### [Problem to solve]
Starting at the line with "[kód C#] (196, 2249)" and going on through the line with "Entity Framework (429, 293)", reproduce each line in the records below exactly and nothing more.

### [Task data]

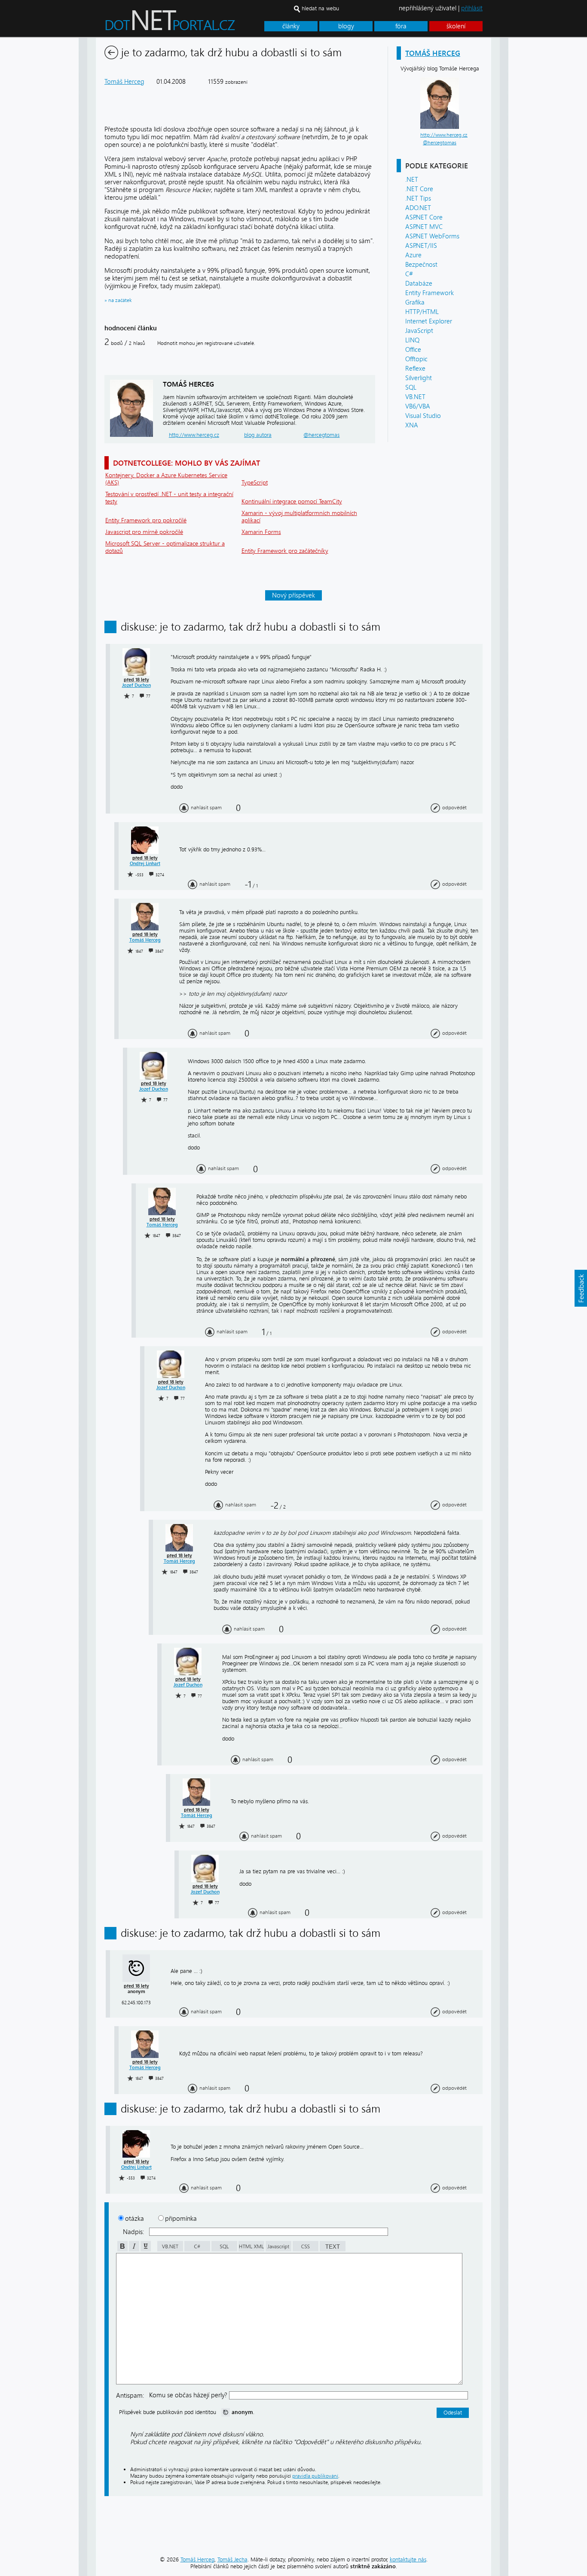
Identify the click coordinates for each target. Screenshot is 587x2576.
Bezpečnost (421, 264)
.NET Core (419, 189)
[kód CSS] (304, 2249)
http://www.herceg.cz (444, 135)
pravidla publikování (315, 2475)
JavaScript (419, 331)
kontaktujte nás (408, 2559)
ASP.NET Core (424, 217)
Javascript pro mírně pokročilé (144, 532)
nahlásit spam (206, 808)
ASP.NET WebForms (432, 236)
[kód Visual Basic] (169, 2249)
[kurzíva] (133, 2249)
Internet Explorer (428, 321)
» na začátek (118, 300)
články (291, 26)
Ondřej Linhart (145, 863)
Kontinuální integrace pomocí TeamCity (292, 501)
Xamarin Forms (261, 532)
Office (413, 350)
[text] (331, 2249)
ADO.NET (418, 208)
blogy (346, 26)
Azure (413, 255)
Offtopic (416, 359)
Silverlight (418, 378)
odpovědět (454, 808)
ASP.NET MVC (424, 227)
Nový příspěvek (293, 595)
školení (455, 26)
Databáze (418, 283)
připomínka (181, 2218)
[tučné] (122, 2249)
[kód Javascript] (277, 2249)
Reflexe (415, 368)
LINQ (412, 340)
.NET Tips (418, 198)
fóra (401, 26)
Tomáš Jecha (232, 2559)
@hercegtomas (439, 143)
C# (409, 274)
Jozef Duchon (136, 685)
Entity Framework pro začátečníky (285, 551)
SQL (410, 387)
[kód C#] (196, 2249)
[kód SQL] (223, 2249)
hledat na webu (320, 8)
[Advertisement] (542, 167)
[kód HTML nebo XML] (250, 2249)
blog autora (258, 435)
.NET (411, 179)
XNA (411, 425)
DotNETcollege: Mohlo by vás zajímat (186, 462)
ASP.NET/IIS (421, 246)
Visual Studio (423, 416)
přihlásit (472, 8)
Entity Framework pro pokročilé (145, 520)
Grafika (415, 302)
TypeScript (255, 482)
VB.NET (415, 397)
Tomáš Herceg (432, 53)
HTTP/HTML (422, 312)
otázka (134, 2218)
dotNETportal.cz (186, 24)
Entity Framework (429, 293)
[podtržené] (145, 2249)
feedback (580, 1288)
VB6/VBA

### [The completed task]
[kód C#] (196, 2249)
[kód SQL] (223, 2249)
hledat na webu (320, 8)
[Advertisement] (542, 167)
[kód HTML nebo XML] (250, 2249)
blog autora (258, 435)
.NET (411, 179)
XNA (411, 425)
DotNETcollege: Mohlo by vás zajímat (186, 462)
ASP.NET/IIS (421, 246)
Visual Studio (423, 416)
přihlásit (472, 8)
Entity Framework pro pokročilé (145, 520)
Grafika (415, 302)
TypeScript (255, 482)
VB.NET (415, 397)
Tomáš Herceg (432, 53)
HTTP/HTML (422, 312)
otázka (134, 2218)
dotNETportal.cz (186, 24)
Entity Framework (429, 293)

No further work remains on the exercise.